Forebrain ischemia was produced by the combination of bilateral CCA occlusion and hemorrhagic hypotension (Smith et al. 1984 ). In brief, the bilateral femoral arteries were canulated with two lines, one for blood withdrawal and the other for continuous monitoring of mean arterial blood pressure (MABP) and blood gas analysis. Heparin (150 IU/kg) was injected to prevent coagulation. Bilateral CCA were then occluded by clips, and systemic hypotension (MABP = 30 mm Hg) was produced by the withdrawal of arterial blood. A syringe was placed at a height equivalent to 30 mm Hg to store the blood and at the same time to maintain a constant MABP. Isoflurane was discontinued after a flat electroencephalogram (EEG) was observed. After 20 min of ischemia, the clips were detached and the blood in the syringe was reinfused. Then, the rat was maintained for various reperfusion periods (0, 1, 3, 5, 10, 20, 40 and 60 min). Sham-operated (no ischemia) rats were prepared as above but did not undergo CCA occlusion, blood withdrawal and reperfusion.

Spin trapping.

PBN was purchased from OMRF Spin Trap Source (Oklahoma City, OK), and the ex vivo spin trapping was performed according to Sakamoto et al. (1991) with some modifications. Brain samples were collected into 100 mmol/L PBN as follows: at the beginning of surgery, a 3-mm diameter ring-shaped groove was made on the rat skull with a dental drill under saline irrigation (the dura was not exposed at this point). After various reperfusion periods, the bone inside the groove was removed using a dental hook. The brain tissue was then collected into a dounce-type homogenizer containing 2.5 mL ice-cold 100 mmol/L PBN using negative pressure suction (from a vacuum pump) for 4 s. The brain suction began at the portion under the parietal bone and terminated at the cranial base. The tissue was homogenized immediately. Thus, the entire procedure was performed in a very short time; the time between the brain suction and the brain homogenization was 6–8 s. The homogenate was processed following the method of Mergner et al. (1991) , with some modification provided by Dr. J. H. Kramer (personal communication, George Washington University). In brief, the homogenate was mixed immediately with 2.0 mL deoxygenated HPLC-grade toluene and centrifuged at 7000 x g for 10 min at 5°C. Then, the sample was frozen at -80°C. The sample was thawed and centrifuged again at 7000 x g for 10 min at 5°C to reproducibly separate the toluene layer from tissue residuals. The residuals were dried and their dry weight was measured.

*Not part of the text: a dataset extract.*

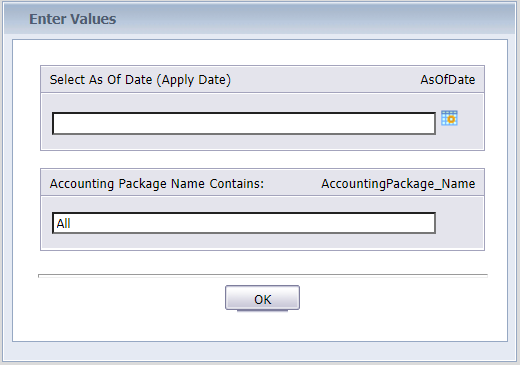Confirm values with the OK button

The supernatant (1.5 mL toluene) was concentrated to 0.5 mL under nitrogen gas flow at 0°C and transferred into an electron paramagnetic resonance (EPR) spectroscopy quartz tube for analysis. EPR measurements were performed at room temperature using a Varian E-4 spectrometer at the following settings: gain, 2.0 x 10⁴; microwave power 20 mW; modulation amplitude 0.2 mT; time constant 3.0 s; scan range 10 mT; scan time 8 min. Two scans were made and the signals were averaged. Spin adduct formation was calculated as follows: at the midfield doublet signals, the peak-to-peak heights of both signals were added and regarded as the intensity of free radical signals. The signal intensity divided by the tissue dry weight was considered to represent the specific radical intensity.

Lipid peroxidation.

The formation of thiobarbituric acid reactive substance (TBARS) was determined as described by Aust (1985) .

Statistical analysis.

Results are given as means ± (SEM), except for the motor scores, which are displayed as median scores. For the analysis of three or more groups, one-way ANOVA with Fisher’s protected least significant difference as post-hoc test was used, except for the motor performance test, for which the Kruskal-Wallis test followed by Mann-Whitney’s U test was used. For the analysis between two groups, Student’s t test was used. A P-value of < 0.05 was considered significant.

RESULTS

The effects of SAC on the water content were studied at three dosages, i.e., 100, 300 and 600 mg/kg. The water content of the control group (saline-treated) was 81.50 ± 0.07%. As shown in Figure 1 , a significant effect was observed at the doses of 300 and 600 mg/kg, suggesting that the effect reached a plateau at the lower dose.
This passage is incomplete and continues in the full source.